Scientists have shown that extracellular vesicles derived from senescent stem cells can improve the proliferation, viability, and migration capacity of healthy stem cells [1].
Cell-to-cell packages
Extracellular vesicles (EVs, not to be confused with electric vehicles) are tiny membrane-bound bubbles that are emitted by cells and carry various molecular cargo such as proteins and miRNA. EVs have been gaining recognition as an important tool of intercellular communication [2] that can trigger functional changes in the receiving cell. EVs are also highly indicative of the emitting cell’s health, which has led to a recent proposal to recognize them as a new hallmark of aging.
EVs emitted by senescent cells have been implicated in inducing senescence in the receiving cells (paracrine senescence) [3]. However, as this new study suggests, such EVs can also have a positive effect.
Increased antioxidant production
The researchers experimented on stem cells taken from human dental pulp. In the body, those cells reside in a low-oxygen environment (3%-6%). Placing them under room conditions (21% oxygen) results in severe oxidative stress, which drives senescence, as this same group of researchers demonstrated in an earlier study [4].
Oxidative stress conditions led to an increase in EV production. It has been hypothesized that EVs also serve as a method of “waste disposal” excreting harmful molecules when the cell’s inner recycling machinery is overwhelmed, such as when the cell is under a lot of stress [5].
The researchers isolated EVs from the senescent cells. They then co-cultured those EVs with healthy young dental pulp stem cells kept under favorable conditions (3% oxygen) and compared mRNA levels of three major antioxidant enzymes – superoxide dismutase (SOD), catalase (CAT), and glutathione peroxidase (GPx) – in the senescent cells, healthy stem cells infused with EVs derived from senescent cells, and healthy controls.
The production of those antioxidants was increased in the senescent cells, apparently to counteract oxidative stress. Interestingly, EVs derived from those senescent cells caused a significant upregulation of those molecules in healthy cells.
Altered mitochondrial function
Senescence-associated EVs also caused changes in mitochondrial function in the recipient cells. This included an increase in basal respiration and a decrease in maximal respiration. The difference between those two is called the spare or reserve bioenergetic capacity and is generally indicative of mitochondrial health, although this is context-dependent.
The researchers interpreted this as the recipient cells slowing down their mitochondrial bioenergetic flow to reduce the intracellular production of reactive oxygen species (ROS). In other words, cells “thought” they were already in an oxidant environment and tried producing less ROS to not exacerbate the situation.
The researchers suggest that this hypothesis is supported by the fact that the treatment did not significantly change mitochondrial membrane potential and the levels of mitochondrial peroxides, indicating preserved mitochondrial health and function, which had declined in the senescent cells.
EVs boost healthy cells’ fitness
Interestingly, the EV treatment did seem to increase the recipient cells’ fitness. While proliferation and viability were impaired in the senescent cells, EVs caused the opposite effect in healthy cells. The treatment also highly significantly decreased apoptosis (cell death) levels even compared to healthy controls.
The same dynamic was observed when the researchers tested the cells’ migration capacity in a wound-healing assay. The EV-treated stem cells closed the gap faster than healthy controls, which, in turn, did this much faster than the senescent cells. The beneficial effect of senescent cells in wound healing is well known, and the researchers suggest that conditioning other cells via EV transfer might be one of the mechanisms involved.

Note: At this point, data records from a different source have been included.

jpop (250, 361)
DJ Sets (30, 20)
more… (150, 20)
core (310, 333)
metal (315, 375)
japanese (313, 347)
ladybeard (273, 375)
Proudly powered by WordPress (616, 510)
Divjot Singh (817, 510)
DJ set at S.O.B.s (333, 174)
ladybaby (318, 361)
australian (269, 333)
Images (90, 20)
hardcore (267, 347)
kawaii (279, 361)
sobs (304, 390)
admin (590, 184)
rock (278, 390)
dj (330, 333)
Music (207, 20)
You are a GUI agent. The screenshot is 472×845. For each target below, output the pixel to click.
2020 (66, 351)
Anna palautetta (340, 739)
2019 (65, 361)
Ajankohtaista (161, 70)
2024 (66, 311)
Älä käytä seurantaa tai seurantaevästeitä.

The results show that extracellular vesicles from senescent stem cells induce overexpression of antioxidant genes (MnSOD, CAT, and GPx) in young stem cells, which show an increased non-mitochondrial oxygen consumption, accompanied by reduced maximal respiration and spare respiratory capacity without altering mitochondrial membrane potential. This is accompanied by improved cell proliferation, viability, and migration rates and a reduction of apoptosis. In conclusion, extracellular vesicles from senescent stem cells trigger an adaptive response in young stem cells which improves their antioxidant defenses and their proliferation, migration, and survival rates. This suggests that extracellular vesicles can modulate the cells’ microenvironment and the balance between proliferation and senescence.
Conclusion
Cellular senescence is a phenomenon that is central to aging but also has multiple other effects. This study’s intriguing results demonstrate the effects of “conditioning” healthy cells by EVs emitted by senescent cells, which might partially explain their role in wound healing and tissue remodeling. This could possibly be utilized to “supercharge” stem cells for cancer therapy and other uses.